DATA EXCERPTS Block Start

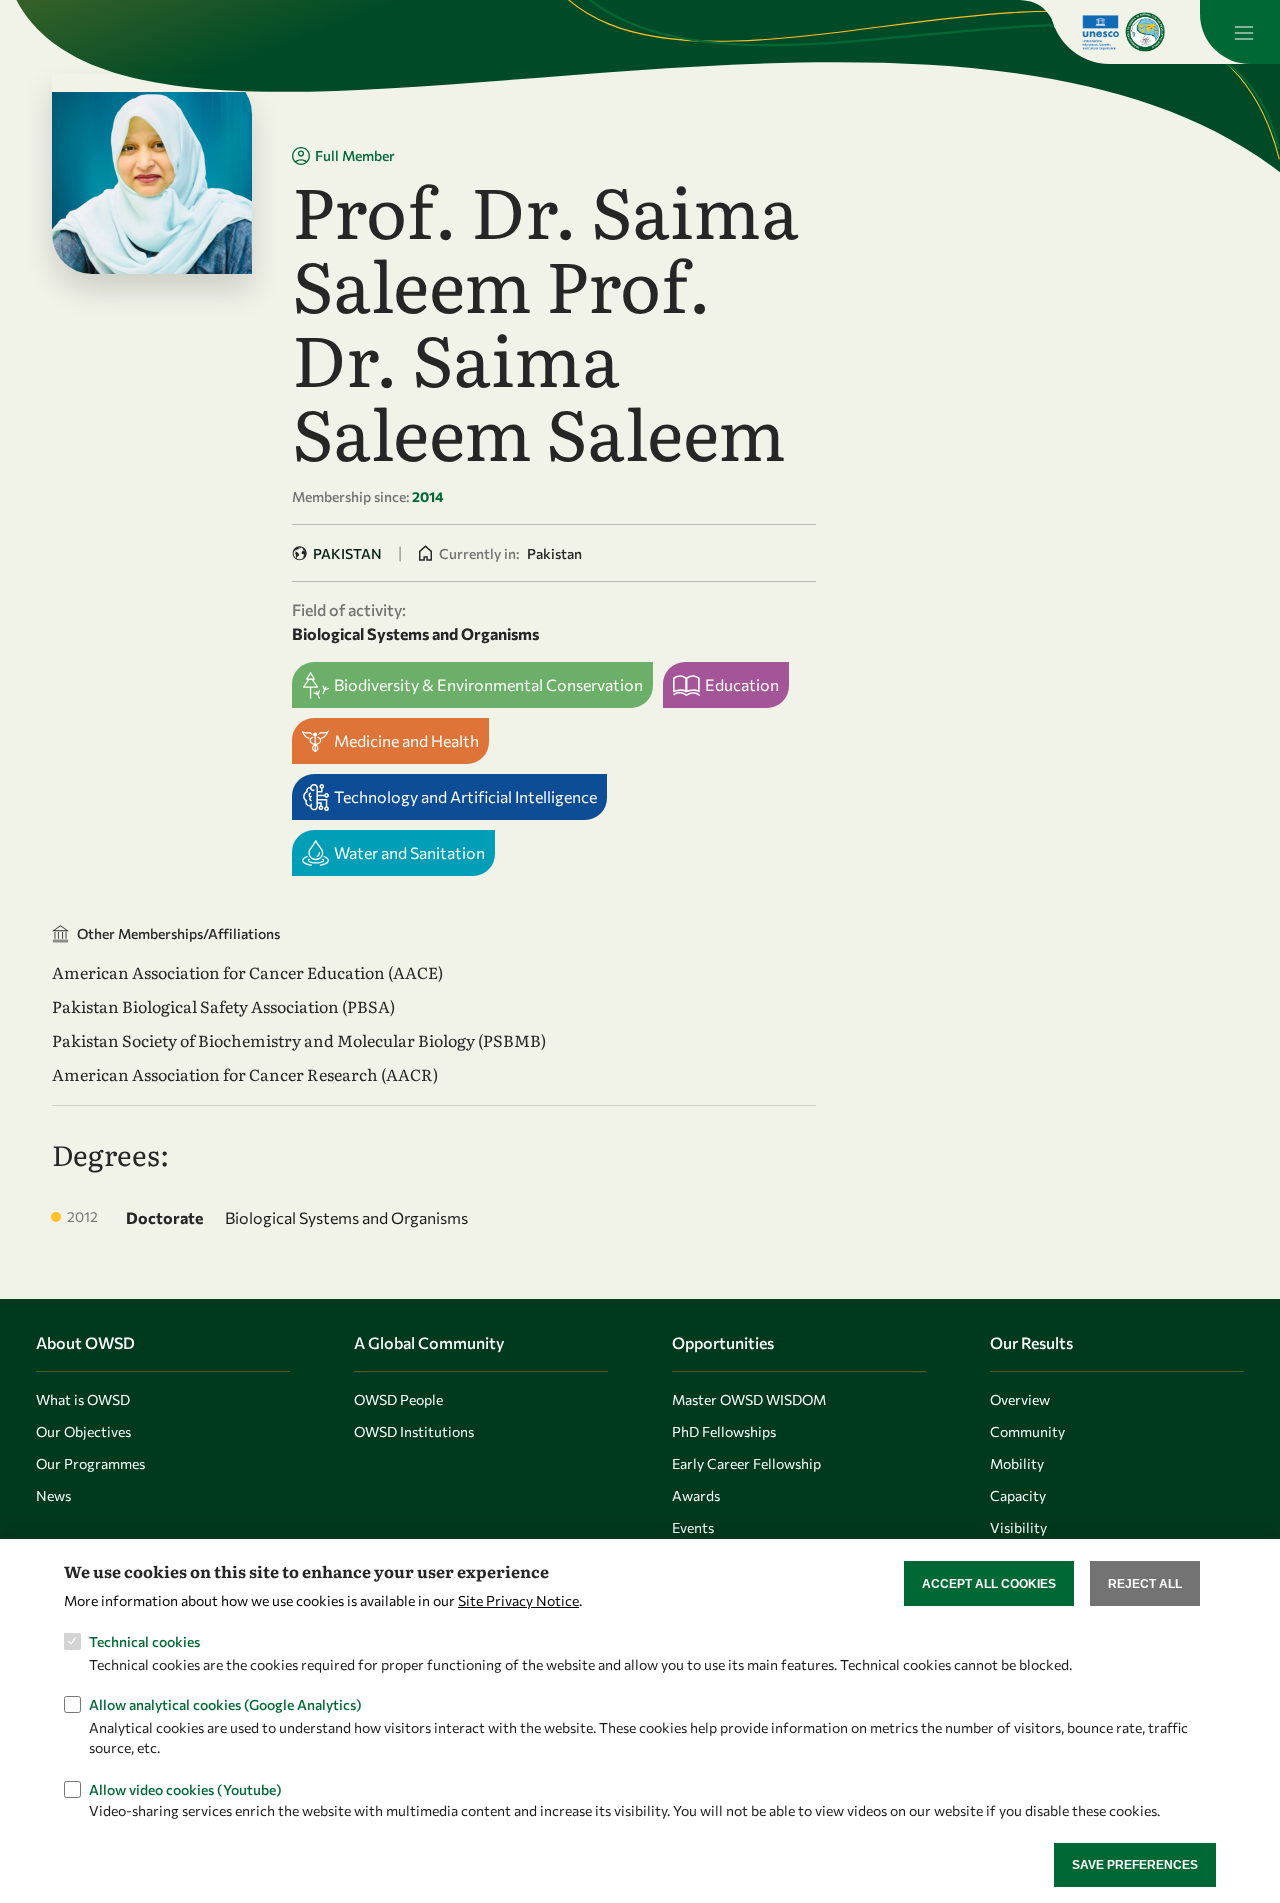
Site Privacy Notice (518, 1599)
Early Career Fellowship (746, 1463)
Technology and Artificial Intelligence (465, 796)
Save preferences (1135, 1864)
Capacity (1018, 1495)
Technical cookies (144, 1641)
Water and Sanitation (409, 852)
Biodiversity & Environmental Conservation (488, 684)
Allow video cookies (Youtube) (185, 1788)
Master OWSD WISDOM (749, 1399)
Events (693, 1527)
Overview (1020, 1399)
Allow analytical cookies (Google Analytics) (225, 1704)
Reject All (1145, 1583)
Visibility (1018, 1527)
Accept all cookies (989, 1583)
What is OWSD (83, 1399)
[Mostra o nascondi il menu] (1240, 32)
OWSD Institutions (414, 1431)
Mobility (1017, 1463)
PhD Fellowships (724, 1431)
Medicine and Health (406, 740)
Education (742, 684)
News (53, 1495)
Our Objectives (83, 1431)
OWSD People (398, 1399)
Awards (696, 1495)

DATA EXCERPTS Block End

- WHAT YOU WILL DO: A verbatim copy of the listing, with all pictures removed, is required.

- ANSWER TO THE EXERCISE:
Site Privacy Notice (518, 1599)
Early Career Fellowship (746, 1463)
Technology and Artificial Intelligence (465, 796)
Save preferences (1135, 1864)
Capacity (1018, 1495)
Technical cookies (144, 1641)
Water and Sanitation (409, 852)
Biodiversity & Environmental Conservation (488, 684)
Allow video cookies (Youtube) (185, 1788)
Master OWSD WISDOM (749, 1399)
Events (693, 1527)
Overview (1020, 1399)
Allow analytical cookies (Google Analytics) (225, 1704)
Reject All (1145, 1583)
Visibility (1018, 1527)
Accept all cookies (989, 1583)
What is OWSD (83, 1399)
[Mostra o nascondi il menu] (1240, 32)
OWSD Institutions (414, 1431)
Mobility (1017, 1463)
PhD Fellowships (724, 1431)
Medicine and Health (406, 740)
Education (742, 684)
News (53, 1495)
Our Objectives (83, 1431)
OWSD People (398, 1399)
Awards (696, 1495)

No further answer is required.